Atomic functions problem

Hello all!

I’m having a weird problem while trying to use the atomicAdd() function…This is my simple kernel:

__global__ void k1(int *out, unsigned int *index) {


	   if(threadId.x > 3) {

			   int resultIndex = atomicAdd(index, 1);

			   out[resultIndex] = 5;



This is just a test, where I want to implement a filter and output the results to an output buffer. The thing is that after calling this kernel from the host and copying the output buffer into the host memory, when I print the result it’s allways 0. But if I take the atomicAdd() line (and write to the threadIdx.x position in the array) it does print 5…

What’s going on here?

It may be something simple like the *index pointer being a host pointer by accident, or accidentally using a block size of 1 wide and 64 high instead of the converse.

Can you post the 5-10 lines of code you use to allocate and copy your memory, call the kernel, then copy and print the results?

Does your device support atomics?

Is value under *index reset to 0 at the beginning? :)

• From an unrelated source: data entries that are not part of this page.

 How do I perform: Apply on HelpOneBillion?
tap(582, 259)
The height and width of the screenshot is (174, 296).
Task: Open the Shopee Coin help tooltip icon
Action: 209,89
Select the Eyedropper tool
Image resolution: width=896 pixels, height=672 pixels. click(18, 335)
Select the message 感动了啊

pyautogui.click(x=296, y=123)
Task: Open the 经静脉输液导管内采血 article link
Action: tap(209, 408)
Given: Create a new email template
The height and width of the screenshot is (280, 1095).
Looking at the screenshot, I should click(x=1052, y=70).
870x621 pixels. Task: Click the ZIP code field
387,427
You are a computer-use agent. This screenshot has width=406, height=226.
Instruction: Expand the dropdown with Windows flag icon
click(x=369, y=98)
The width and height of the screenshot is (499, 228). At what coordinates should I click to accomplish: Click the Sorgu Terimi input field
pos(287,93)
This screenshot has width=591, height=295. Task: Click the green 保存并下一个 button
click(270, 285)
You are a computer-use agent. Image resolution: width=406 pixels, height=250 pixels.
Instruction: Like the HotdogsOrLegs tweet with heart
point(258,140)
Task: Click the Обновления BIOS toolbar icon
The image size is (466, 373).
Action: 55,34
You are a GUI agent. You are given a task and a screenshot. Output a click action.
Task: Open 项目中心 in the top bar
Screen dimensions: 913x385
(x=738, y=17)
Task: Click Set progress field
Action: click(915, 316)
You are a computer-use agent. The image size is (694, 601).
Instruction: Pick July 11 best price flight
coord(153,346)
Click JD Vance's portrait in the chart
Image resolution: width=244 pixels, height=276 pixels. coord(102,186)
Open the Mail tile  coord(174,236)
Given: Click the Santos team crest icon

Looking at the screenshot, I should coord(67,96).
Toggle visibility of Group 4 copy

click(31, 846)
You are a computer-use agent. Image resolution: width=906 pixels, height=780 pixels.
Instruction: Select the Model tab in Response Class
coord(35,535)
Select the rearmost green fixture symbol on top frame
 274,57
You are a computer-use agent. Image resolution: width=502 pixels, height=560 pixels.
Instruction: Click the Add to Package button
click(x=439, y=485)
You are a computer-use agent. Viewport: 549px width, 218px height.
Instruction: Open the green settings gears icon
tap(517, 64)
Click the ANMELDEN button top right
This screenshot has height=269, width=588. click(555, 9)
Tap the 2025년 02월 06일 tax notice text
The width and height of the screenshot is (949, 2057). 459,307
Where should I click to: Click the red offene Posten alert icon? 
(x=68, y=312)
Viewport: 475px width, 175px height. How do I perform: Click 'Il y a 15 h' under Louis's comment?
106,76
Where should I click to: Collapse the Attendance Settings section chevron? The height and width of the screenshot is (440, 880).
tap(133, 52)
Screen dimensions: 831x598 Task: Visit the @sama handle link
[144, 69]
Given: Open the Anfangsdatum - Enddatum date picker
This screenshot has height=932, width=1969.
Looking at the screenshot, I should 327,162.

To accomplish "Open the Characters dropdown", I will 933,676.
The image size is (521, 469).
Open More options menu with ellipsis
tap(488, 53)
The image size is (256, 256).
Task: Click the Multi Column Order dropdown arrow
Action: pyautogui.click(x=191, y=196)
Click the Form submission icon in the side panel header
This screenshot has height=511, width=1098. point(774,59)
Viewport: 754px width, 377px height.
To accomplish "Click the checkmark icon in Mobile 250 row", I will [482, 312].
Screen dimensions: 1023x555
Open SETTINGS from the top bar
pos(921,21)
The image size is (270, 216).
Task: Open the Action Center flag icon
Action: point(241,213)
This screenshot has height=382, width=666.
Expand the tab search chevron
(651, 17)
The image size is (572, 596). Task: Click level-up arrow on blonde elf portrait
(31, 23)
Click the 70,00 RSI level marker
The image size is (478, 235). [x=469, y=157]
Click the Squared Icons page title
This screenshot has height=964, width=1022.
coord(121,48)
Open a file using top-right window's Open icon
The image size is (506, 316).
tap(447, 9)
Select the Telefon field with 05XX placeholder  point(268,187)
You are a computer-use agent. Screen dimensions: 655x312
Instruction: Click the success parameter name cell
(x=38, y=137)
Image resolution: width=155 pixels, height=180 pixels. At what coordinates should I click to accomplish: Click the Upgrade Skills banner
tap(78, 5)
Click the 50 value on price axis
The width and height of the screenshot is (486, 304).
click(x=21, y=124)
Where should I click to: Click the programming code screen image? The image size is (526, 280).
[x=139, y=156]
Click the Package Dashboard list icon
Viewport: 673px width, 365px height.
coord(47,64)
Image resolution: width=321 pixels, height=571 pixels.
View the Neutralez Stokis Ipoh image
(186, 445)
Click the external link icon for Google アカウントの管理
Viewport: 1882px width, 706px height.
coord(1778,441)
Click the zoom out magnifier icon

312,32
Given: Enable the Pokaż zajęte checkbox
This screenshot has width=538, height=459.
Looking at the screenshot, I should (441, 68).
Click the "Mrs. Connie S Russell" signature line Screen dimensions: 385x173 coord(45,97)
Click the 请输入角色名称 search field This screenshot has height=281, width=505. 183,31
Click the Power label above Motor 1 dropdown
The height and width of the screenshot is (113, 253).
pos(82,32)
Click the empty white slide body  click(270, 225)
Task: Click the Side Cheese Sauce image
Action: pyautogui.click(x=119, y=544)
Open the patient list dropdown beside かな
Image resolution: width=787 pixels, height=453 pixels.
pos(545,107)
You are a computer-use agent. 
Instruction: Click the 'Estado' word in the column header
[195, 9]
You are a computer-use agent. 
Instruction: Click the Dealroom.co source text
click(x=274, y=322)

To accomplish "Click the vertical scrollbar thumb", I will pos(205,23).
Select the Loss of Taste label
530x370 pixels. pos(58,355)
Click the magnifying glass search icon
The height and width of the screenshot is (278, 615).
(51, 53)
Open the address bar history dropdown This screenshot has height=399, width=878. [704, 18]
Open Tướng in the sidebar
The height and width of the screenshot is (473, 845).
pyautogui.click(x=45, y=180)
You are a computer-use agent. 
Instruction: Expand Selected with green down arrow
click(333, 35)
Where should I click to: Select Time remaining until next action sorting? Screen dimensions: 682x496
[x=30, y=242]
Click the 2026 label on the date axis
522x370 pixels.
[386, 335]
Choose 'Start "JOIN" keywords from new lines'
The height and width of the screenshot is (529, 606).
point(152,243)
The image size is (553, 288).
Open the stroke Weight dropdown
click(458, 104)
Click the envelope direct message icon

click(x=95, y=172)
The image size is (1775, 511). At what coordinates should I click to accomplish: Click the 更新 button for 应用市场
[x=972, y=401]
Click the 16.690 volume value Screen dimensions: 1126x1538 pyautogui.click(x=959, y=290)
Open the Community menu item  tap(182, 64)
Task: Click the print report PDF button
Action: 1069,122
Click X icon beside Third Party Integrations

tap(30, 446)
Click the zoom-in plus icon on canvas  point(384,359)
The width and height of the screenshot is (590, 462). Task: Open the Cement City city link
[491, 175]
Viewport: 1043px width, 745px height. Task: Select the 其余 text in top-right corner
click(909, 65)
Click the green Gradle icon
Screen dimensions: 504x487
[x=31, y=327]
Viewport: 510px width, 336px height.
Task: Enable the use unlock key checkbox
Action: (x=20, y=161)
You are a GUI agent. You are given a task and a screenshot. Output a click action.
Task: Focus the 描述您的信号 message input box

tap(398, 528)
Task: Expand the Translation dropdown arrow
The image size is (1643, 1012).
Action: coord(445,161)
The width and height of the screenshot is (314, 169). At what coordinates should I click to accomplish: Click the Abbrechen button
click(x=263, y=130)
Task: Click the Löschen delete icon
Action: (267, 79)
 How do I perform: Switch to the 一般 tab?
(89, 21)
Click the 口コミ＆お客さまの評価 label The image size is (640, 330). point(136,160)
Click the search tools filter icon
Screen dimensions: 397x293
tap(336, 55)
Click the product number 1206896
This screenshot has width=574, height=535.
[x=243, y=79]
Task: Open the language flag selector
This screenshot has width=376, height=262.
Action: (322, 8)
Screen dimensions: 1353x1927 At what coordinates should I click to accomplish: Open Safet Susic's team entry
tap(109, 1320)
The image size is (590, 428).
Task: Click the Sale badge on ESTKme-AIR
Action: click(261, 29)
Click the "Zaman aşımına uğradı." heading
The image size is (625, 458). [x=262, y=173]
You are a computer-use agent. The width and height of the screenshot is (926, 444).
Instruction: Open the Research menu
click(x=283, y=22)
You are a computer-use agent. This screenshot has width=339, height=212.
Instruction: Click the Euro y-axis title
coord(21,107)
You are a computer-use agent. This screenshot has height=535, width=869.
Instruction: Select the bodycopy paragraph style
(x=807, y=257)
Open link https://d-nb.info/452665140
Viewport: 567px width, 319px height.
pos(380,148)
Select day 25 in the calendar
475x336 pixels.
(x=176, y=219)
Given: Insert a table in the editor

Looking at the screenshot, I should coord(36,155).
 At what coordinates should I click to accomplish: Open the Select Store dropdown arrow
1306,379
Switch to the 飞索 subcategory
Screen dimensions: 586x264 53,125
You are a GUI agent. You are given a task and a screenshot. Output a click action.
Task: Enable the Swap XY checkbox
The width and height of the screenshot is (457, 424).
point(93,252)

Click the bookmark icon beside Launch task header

This is the code where I allocate memory on the host:

unsigned int *index;

cudaMalloc((void**) index, sizeof(*index));

cudaMemcpy(index, 0, sizeof(int), cudaMemcpyHostToDevice);

How can I check my device compute capability?

cudaMemcpy(index, 0, sizeof(int), cudaMemcpyHostToDevice);

This copies an int from address 0 to index. At address 0 you have probably some garbage.

Surprised this didn’t raise a segmentation fault, but maybe cudaMemcpy operates on some higher priviledge level which bypass normal OS securities.

Try this:

unsigned int cpuValue=0;

cudaMemcpy(index, &cpuValue, sizeof(int), cudaMemcpyHostToDevice);

Regarding your Compute Capability - what graphics card do you have?

Use the deviceQuery program in the SDK. It prints out the compute capability of each device (among other useful information).

Thanks! This was the problem…I thought there was no need to allocate memory when copying a static value…

Thanks all, problem solved!

This should also work:

cudaMemset (index, 0, sizeof(int));

yet I seldom use it - it is good for clearing data but not for setting some more complex initial values.